» What you are asked to do:
Pick every line from the data below that contains the string "Certified" and copy it.
"""
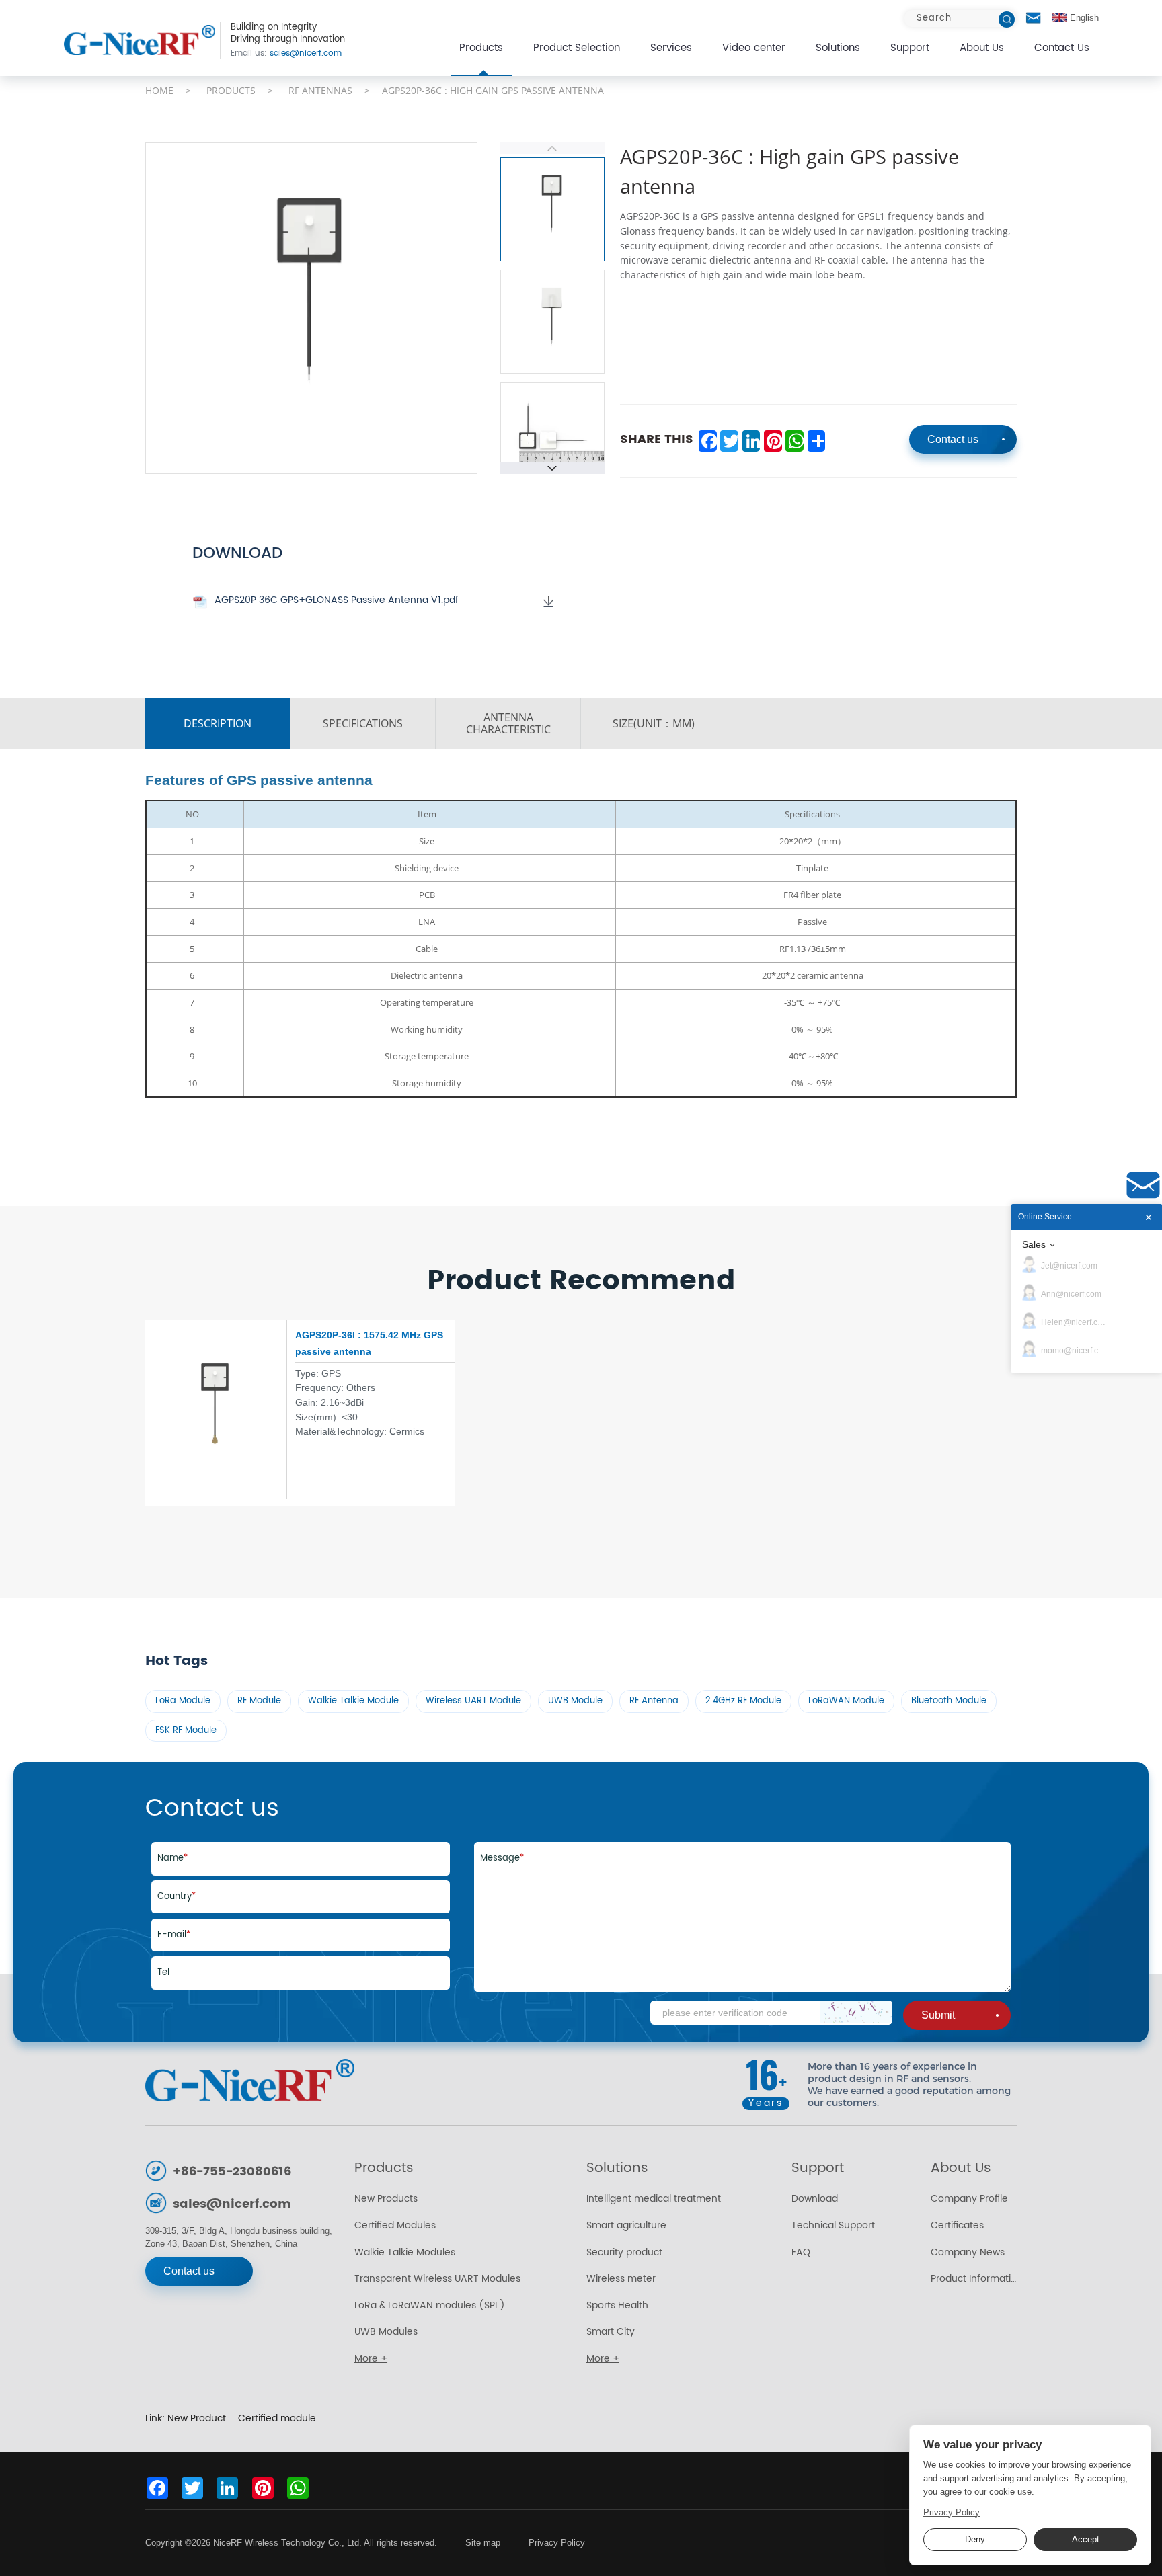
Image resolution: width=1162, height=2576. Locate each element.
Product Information (974, 2279)
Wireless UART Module (473, 1701)
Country (176, 1897)
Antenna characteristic (508, 723)
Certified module (277, 2419)
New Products (386, 2199)
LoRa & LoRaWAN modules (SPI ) (429, 2306)
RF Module (259, 1701)
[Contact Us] (1143, 1185)
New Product (196, 2419)
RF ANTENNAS (320, 90)
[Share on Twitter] (728, 441)
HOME (159, 90)
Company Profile (969, 2199)
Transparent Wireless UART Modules (437, 2279)
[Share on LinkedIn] (751, 441)
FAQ (800, 2253)
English (1084, 18)
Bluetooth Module (948, 1701)
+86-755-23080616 (232, 2171)
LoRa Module (182, 1701)
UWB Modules (386, 2332)
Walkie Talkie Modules (404, 2253)
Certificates (957, 2226)
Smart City (610, 2332)
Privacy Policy (557, 2543)
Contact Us (1061, 48)
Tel (163, 1973)
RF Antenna (654, 1701)
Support (909, 48)
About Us (982, 48)
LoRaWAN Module (846, 1701)
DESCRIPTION (217, 723)
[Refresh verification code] (856, 2012)
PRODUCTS (231, 90)
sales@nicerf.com (286, 53)
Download (814, 2199)
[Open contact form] (1033, 18)
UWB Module (575, 1701)
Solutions (838, 48)
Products (481, 48)
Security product (624, 2253)
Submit (938, 2015)
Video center (753, 48)
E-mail (173, 1935)
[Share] (816, 441)
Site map (482, 2543)
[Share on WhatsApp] (794, 441)
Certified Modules (395, 2226)
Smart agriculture (626, 2226)
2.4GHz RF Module (743, 1701)
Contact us (952, 439)
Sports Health (617, 2306)
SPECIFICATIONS (363, 723)
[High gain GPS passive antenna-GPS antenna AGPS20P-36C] (139, 40)
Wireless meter (621, 2279)
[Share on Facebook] (707, 441)
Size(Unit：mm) (654, 723)
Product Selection (576, 48)
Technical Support (833, 2226)
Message (502, 1858)
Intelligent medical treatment (653, 2199)
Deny (975, 2539)
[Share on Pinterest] (772, 441)
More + (370, 2359)
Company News (968, 2253)
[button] (552, 468)
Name (172, 1858)
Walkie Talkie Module (353, 1701)
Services (671, 48)
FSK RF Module (186, 1731)
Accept (1085, 2539)
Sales (1034, 1244)
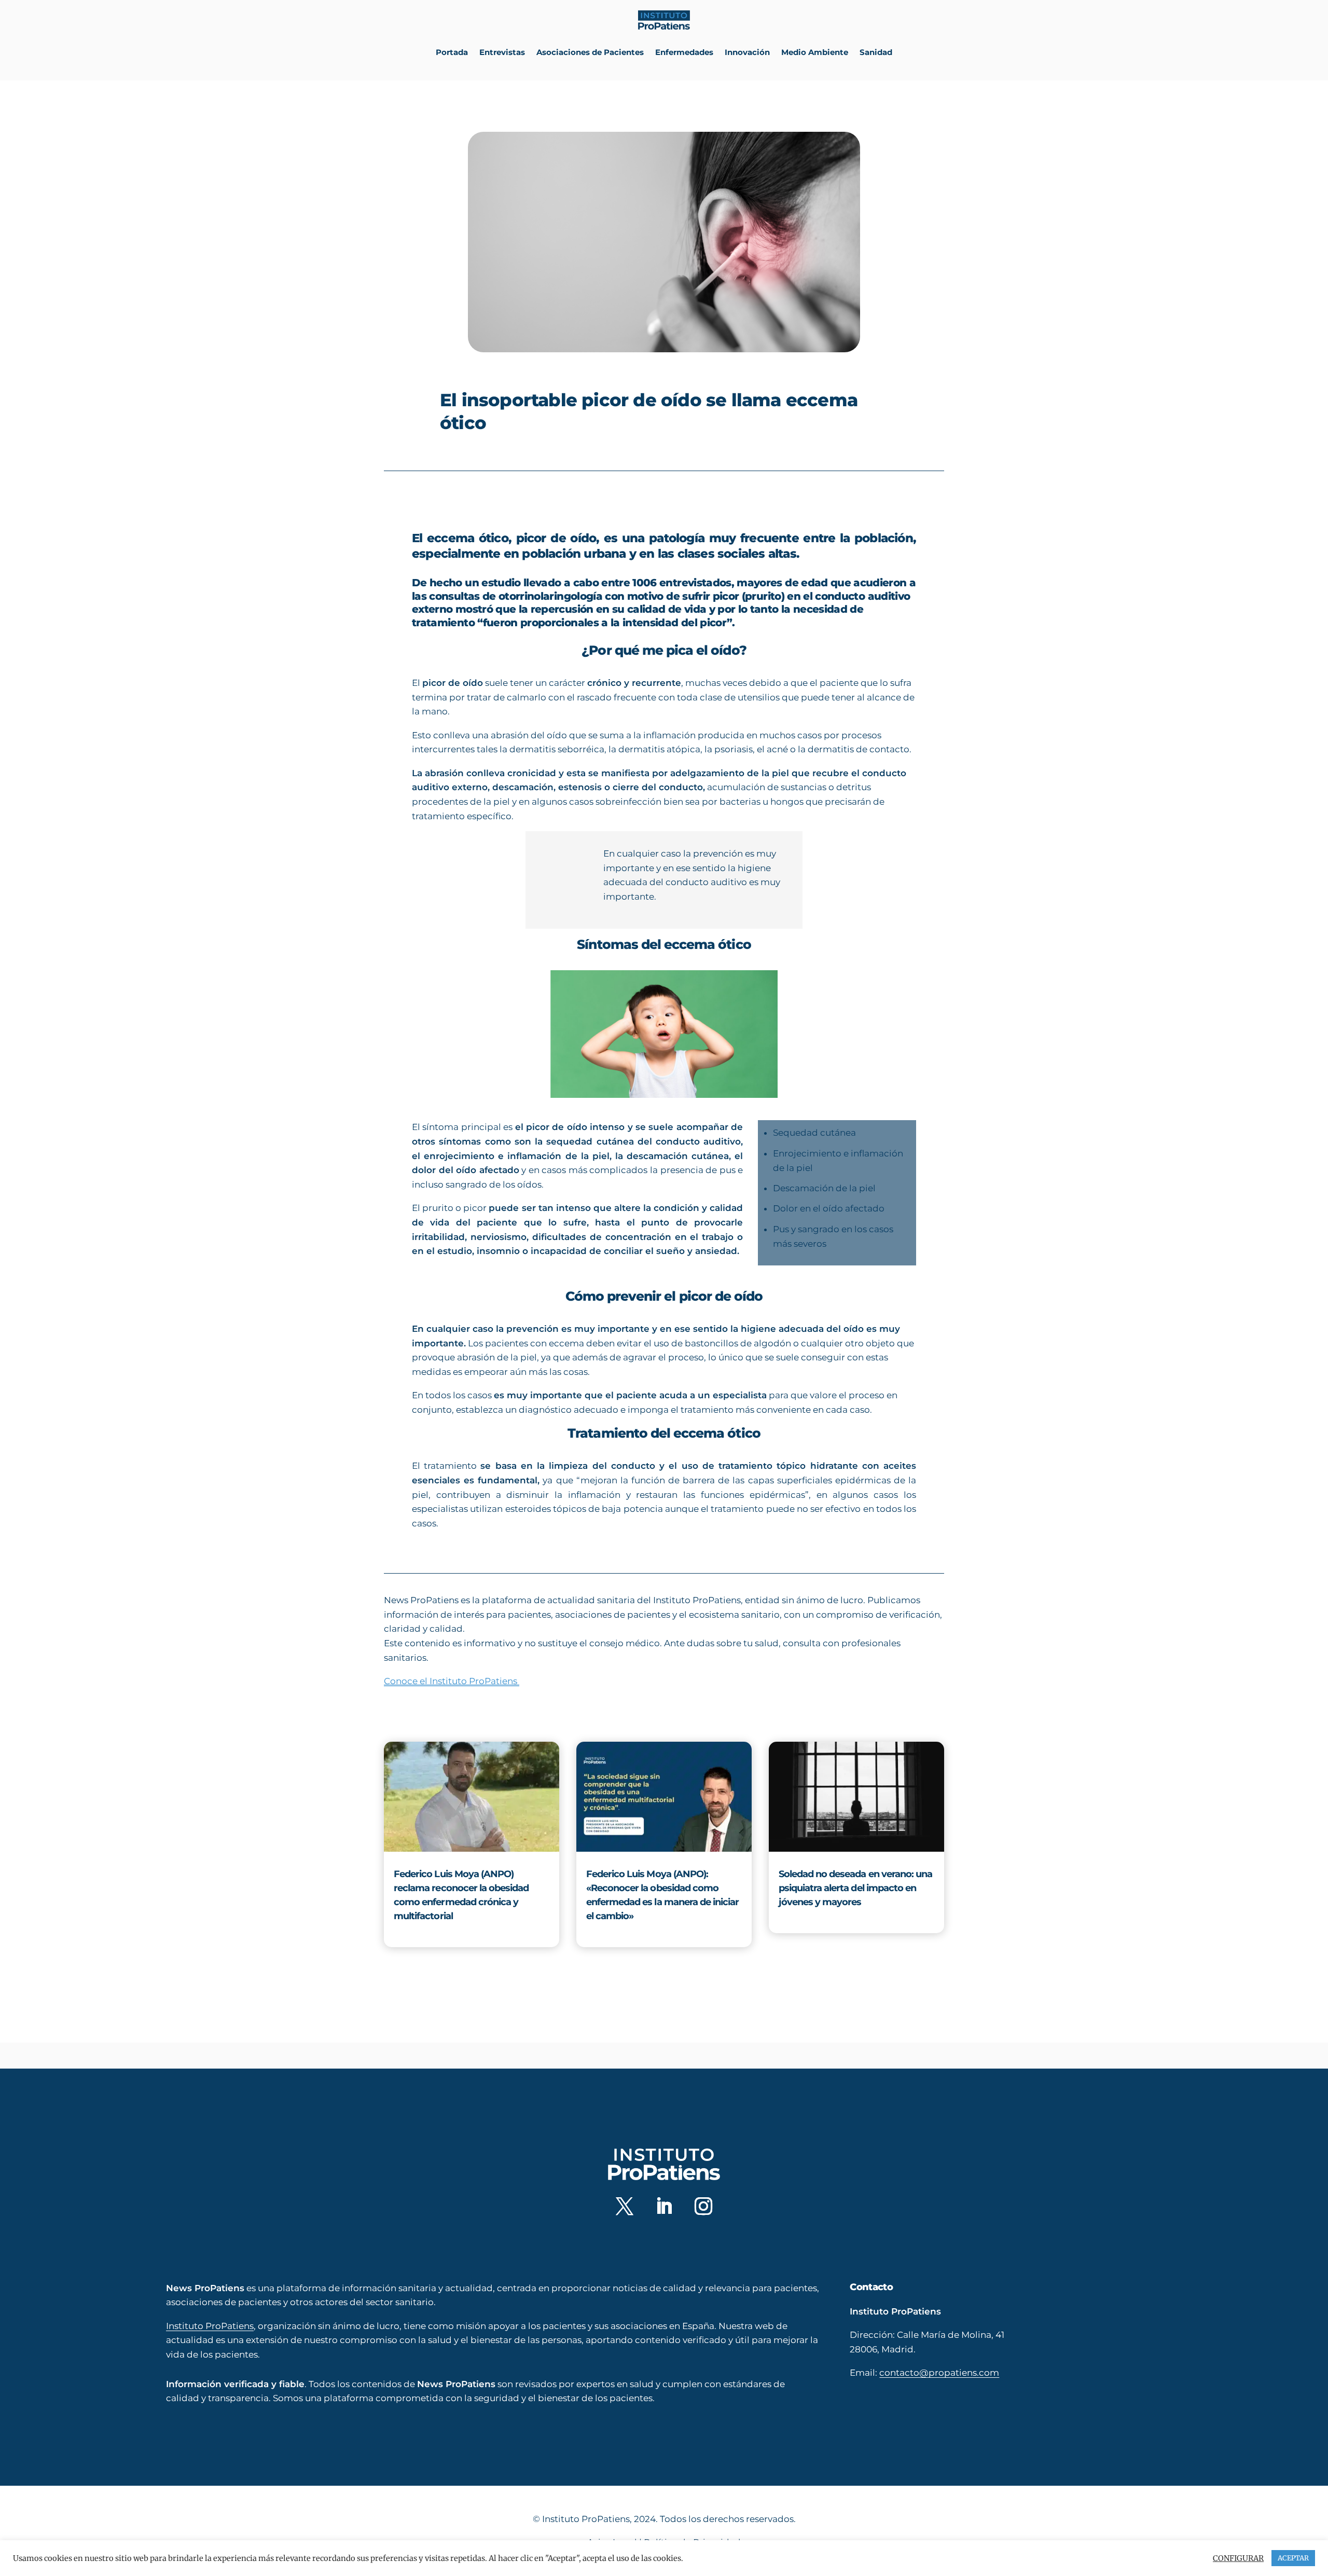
"""
» Result of this exercise:
Certified module (277, 2419)
Certified Modules (395, 2226)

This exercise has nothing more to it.